■ WORK TO COMPLETE:
For each line of the data that includes the word "will", copy the line.

■ Records from a dataset:
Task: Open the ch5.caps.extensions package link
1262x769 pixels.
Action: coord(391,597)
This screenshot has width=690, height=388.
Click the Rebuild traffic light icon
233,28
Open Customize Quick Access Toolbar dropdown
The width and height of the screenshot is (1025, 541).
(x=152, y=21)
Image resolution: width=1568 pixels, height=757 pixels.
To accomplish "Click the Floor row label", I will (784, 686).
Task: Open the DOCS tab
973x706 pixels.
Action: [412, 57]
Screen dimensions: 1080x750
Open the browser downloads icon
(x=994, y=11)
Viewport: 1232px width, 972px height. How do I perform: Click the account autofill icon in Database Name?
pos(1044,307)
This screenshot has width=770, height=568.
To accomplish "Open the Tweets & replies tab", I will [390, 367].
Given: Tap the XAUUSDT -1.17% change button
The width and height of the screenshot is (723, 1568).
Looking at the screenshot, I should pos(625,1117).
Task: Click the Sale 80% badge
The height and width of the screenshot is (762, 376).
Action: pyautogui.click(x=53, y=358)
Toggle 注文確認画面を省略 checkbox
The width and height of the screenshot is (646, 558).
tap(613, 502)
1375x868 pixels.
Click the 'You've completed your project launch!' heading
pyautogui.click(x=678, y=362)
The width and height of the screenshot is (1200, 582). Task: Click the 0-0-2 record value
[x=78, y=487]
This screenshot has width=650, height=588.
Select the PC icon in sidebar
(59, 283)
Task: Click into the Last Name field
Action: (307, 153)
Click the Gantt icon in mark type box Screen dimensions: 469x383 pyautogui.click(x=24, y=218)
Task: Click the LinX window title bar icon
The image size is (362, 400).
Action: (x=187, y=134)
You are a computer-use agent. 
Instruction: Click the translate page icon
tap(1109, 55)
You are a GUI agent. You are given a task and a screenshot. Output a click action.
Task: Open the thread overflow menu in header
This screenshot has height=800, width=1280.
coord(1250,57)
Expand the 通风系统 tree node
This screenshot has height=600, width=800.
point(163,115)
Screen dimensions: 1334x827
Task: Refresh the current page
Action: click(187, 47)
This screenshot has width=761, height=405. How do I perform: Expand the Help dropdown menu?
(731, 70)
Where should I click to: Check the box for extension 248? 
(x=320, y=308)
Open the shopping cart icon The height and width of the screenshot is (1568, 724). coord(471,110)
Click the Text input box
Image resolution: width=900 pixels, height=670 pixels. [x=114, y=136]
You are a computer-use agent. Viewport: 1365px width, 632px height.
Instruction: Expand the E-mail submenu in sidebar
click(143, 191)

■ EXERCISE RESPONSE:
To accomplish "Click the Floor row label", I will (784, 686).
To accomplish "Open the Tweets & replies tab", I will [390, 367].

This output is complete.